▶ [BRIEF] Transcribe the records that follow, keeping every word as it stands.

▶ [SUPPLIED MATERIAL]

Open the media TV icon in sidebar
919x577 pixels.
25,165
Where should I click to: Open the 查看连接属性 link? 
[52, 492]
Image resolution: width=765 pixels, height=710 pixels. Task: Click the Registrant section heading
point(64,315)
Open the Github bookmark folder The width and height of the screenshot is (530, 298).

▶ [OUTPUT OF THE EXERCISE]
Open the media TV icon in sidebar
919x577 pixels.
25,165
Where should I click to: Open the 查看连接属性 link? 
[52, 492]
Image resolution: width=765 pixels, height=710 pixels. Task: Click the Registrant section heading
point(64,315)
Open the Github bookmark folder The width and height of the screenshot is (530, 298).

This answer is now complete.